- Provided text

For cluster‐randomised studies, we planned to assess these additional sources of bias, as detailed in Section 16.3.2 of the Cochrane Handbook for Systematic Reviews of Interventions (Higgins 2011).

1. Recruitment bias.

2. Baseline imbalance.

We planned to judge each additional source of bias as having high, low, or unclear risk, and to provide a supporting quotation from the study report together with a justification for our judgement in the 'Risk of bias' table.

Dichotomous data

We planned to express results for dichotomous outcome measures using risk ratios (RRs) and associated 95% confidence intervals (CIs) to reflect uncertainty of the point estimate of effects.

Continuous data

For continuous outcome measures, we planned to calculate mean differences (MDs) and standard deviations (SDs) with corresponding 95% CIs. We planned to use standardised mean differences (SMDs) with 95% CIs to combine outcomes from trials that measure the same outcome using different scales (Higgins 2011).

Unit of analysis issues

We envisaged that for most studies, we would have been able to extract data from baseline and endpoint details. However, if the study was a cluster‐randomised, cross‐over, or multiple‐arm study, we planned to address unit of analysis issues as detailed below.

Dealing with missing data

For studies with missing data, we planned to contact the corresponding study authors to try to obtain additional information. We planned to record missing and unclear data for each included study. We also aimed to perform all analyses using an intention‐to‐treat approach, that is, we planned to analyse all participants and their outcomes within the groups to which they were allocated, regardless of whether or not they received the intervention.

Assessment of heterogeneity

We planned to evaluate heterogeneity by visually inspecting point effect estimates and confidence intervals in forest plots, and by using Tau², the Chi² test, and the I² statistic (Higgins 2003), as outlined in the Cochrane Handbook for Systematic Reviews of Interventions (Deeks 2017). We planned to interpret the I² statistic as follows: 0% to 40% might not be important; 30% to 60% may represent moderate heterogeneity; 50% to 90% may represent substantial heterogeneity; 75% to 100% represents considerable heterogeneity. We acknowledge an understanding that the importance of I² depends on (i) magnitude and direction of effect and (ii) strength of evidence for heterogeneity, for example, P value from the Chi² test, or a confidence interval for I².

Assessment of reporting biases

If 10 or more studies were included in the review, we planned to produce a funnel plot to investigate publication bias through visual inspection of asymmetry (Higgins 2011). If asymmetry was evident, we planned to perform a statistical test for funnel plot asymmetry as proposed by Egger and Rücker (Sterne 2017).

Data synthesis

We planned to use RevMan 5 to conduct statistical analysis (RevMan 2014).
When reasonable to assume that studies were homogeneous, that is, examining the same intervention in similar populations using the same methods, we planned to use a fixed‐effect meta‐analysis to combine data. If there was clinical heterogeneity (due to variations in participants, interventions, or outcomes), we planned to use random‐effects meta‐analysis to produce an overall summary if it were reasonable to assume that an average treatment effect across the included studies was clinically meaningful. If we did not perform a meta‐analysis, instead we had planned to present a narrative synthesis.

Subgroup analysis and investigation of heterogeneity

If we identified substantial heterogeneity, we planned to explore this using subgroup analyses. We planned to perform the following subgroup analyses on our primary outcomes.

1. Bipolar disorder type I versus bipolar disorder type II.

2. Duration of treatment (up to 12 months and longer than 12 months).

3. Setting (community versus hospital).

Sensitivity analysis

We planned to repeat the analyses including high‐quality studies only. For the purpose of this review, we would have classified studies judged as ‘low risk of bias’ for sequence generation and allocation concealment as high‐quality studies.

- Available data
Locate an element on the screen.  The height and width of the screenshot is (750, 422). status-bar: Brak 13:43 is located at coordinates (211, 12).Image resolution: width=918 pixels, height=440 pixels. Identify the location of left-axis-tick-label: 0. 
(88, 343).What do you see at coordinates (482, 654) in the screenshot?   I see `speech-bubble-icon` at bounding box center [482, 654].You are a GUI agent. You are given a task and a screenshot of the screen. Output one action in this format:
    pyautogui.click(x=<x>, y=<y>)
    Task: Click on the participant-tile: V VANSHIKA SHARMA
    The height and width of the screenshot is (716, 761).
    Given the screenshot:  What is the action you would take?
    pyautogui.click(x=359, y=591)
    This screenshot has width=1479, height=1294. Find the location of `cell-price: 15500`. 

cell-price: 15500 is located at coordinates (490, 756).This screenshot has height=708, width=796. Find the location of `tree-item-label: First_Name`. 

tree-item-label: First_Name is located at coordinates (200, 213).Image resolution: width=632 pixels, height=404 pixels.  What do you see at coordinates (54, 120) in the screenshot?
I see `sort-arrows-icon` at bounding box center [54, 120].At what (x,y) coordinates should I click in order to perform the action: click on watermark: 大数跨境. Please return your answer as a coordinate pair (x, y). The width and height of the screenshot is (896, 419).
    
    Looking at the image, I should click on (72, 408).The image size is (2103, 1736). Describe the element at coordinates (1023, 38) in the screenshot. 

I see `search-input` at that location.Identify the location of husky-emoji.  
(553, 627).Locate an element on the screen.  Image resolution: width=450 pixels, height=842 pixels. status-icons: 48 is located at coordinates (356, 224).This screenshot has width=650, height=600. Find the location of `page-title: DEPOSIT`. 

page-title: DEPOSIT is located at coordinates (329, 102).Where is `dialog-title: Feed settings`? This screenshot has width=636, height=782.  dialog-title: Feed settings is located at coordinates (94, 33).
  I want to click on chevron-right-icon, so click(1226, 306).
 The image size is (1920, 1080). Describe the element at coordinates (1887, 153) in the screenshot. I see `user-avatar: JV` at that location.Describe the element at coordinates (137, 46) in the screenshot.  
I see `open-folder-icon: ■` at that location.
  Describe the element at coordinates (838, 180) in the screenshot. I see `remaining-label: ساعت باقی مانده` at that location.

- Task goal
Decide whether each statement below agrees with the review methods text. Answer yes or no for each and quote the words from the text that decide it.
(a) Results for dichotomous outcomes were to be expressed as risk ratios with 95% confidence intervals.
(b) A funnel plot was to be produced if five or more studies were included.
(c) When studies could be assumed to be homogeneous, a random-effects meta-analysis was planned to combine data.

- Written answer
(a) Yes: "We planned to express results for dichotomous outcome measures using risk ratios (RRs) and associated 95% confidence intervals (CIs)"
(b) No: "If 10 or more studies were included in the review, we planned to produce a funnel plot"
(c) No: "When reasonable to assume that studies were homogeneous, that is, examining the same intervention in similar populations using the same methods, we planned to use a fixed‐effect meta‐analysis to combine data."